### WHAT IS EXPECTED:
Using the listing below, report how many lines hold the word "next", and nothing else.

[Start of Attachment]

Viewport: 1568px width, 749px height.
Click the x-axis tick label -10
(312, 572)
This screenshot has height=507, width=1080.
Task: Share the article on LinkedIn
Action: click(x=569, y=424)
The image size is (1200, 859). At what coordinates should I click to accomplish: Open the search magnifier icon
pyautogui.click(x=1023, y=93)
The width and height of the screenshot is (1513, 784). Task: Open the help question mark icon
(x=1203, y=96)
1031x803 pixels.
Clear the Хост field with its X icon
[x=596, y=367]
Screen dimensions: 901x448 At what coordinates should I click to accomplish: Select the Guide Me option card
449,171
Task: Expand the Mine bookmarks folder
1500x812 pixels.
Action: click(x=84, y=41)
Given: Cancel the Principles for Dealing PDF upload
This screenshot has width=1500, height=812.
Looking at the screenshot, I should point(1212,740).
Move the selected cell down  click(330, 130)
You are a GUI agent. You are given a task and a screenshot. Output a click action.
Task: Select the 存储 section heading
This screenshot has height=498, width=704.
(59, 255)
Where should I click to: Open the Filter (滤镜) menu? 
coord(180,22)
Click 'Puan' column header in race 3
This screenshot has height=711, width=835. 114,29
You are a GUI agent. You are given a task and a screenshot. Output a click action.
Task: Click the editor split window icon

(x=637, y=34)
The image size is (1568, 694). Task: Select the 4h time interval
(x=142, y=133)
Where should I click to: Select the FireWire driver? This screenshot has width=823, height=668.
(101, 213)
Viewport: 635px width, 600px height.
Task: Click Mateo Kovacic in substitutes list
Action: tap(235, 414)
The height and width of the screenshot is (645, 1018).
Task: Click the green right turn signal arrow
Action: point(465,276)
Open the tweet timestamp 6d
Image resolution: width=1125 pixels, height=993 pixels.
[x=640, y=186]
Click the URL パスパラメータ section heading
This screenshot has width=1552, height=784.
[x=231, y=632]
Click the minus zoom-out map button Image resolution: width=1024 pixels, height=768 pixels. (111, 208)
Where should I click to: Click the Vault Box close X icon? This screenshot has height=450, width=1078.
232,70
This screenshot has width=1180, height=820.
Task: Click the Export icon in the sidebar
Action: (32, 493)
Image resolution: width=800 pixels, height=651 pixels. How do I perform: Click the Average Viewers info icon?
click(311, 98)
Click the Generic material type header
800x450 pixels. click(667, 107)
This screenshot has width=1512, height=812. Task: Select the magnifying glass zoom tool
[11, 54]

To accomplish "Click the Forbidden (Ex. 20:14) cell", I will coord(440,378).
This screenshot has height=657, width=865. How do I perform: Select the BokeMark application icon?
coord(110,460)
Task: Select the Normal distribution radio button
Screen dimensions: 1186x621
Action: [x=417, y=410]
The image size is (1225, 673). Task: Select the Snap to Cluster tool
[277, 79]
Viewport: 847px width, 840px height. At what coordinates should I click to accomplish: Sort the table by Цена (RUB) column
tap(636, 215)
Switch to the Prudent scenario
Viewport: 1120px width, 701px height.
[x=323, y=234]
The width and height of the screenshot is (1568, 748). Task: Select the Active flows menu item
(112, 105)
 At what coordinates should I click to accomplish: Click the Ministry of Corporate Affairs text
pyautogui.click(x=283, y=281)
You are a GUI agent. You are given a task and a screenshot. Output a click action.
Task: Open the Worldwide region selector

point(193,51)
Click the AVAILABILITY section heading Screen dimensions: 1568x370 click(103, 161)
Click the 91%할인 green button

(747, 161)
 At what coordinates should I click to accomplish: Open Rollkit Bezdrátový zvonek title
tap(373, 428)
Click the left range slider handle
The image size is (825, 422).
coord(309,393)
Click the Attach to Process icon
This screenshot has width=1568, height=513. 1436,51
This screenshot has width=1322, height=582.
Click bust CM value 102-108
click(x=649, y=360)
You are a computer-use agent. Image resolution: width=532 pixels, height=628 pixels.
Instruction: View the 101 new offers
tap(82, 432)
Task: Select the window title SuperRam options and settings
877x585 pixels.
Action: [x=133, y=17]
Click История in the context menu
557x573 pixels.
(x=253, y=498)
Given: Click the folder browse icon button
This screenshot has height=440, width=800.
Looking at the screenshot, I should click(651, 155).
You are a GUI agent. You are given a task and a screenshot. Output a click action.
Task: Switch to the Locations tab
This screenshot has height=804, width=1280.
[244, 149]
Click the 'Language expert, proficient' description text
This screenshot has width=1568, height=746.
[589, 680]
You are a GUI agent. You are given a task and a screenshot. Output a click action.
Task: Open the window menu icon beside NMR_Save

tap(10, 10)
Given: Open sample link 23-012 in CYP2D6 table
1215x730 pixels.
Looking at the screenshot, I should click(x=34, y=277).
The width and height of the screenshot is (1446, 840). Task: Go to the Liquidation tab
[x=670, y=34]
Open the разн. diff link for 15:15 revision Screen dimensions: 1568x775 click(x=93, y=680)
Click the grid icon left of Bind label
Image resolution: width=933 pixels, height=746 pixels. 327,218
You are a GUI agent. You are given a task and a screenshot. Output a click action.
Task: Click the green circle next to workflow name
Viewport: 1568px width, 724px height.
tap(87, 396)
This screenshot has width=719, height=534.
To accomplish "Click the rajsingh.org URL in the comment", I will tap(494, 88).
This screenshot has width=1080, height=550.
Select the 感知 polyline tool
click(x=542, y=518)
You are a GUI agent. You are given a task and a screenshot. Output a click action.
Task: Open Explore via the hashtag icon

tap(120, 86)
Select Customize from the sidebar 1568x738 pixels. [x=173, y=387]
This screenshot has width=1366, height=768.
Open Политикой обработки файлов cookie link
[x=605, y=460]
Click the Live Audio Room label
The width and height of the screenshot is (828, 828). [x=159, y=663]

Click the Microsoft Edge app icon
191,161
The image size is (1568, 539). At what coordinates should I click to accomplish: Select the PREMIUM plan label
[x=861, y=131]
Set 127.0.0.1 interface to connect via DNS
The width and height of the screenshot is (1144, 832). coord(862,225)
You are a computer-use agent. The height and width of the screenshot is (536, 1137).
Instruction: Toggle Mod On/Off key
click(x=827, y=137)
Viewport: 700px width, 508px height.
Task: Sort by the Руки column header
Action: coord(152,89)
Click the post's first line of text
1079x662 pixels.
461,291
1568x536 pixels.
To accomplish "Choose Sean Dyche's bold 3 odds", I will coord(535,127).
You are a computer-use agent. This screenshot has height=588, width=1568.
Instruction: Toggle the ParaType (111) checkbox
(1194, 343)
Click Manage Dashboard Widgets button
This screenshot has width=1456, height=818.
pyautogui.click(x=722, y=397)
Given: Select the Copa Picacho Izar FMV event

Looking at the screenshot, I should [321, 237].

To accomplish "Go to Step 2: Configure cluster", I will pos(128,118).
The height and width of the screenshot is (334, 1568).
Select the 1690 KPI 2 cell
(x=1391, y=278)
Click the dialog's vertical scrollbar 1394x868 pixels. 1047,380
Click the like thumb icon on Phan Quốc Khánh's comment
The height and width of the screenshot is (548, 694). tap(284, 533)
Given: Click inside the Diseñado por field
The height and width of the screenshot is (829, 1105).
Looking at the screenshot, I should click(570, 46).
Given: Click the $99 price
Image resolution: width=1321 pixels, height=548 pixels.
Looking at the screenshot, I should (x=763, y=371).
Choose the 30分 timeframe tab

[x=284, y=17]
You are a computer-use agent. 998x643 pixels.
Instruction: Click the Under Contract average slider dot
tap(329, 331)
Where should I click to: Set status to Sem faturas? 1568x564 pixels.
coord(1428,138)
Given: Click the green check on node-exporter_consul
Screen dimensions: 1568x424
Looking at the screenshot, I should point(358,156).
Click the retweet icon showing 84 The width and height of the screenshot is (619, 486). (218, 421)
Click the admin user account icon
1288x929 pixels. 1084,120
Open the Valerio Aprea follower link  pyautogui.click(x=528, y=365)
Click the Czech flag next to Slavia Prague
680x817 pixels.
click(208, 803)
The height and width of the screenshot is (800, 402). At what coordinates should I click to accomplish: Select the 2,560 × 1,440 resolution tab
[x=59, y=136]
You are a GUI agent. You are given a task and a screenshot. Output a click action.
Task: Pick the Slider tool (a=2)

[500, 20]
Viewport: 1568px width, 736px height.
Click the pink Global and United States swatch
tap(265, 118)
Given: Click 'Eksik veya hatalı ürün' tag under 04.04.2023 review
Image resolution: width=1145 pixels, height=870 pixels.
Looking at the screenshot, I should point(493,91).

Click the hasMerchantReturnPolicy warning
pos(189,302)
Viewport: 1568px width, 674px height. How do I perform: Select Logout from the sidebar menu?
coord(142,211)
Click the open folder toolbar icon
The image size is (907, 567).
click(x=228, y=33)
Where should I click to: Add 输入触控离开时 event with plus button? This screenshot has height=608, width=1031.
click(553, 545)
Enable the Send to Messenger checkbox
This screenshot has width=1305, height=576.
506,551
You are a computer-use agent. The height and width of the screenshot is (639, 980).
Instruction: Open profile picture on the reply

[End of Attachment]

### TASK RESPONSE:
2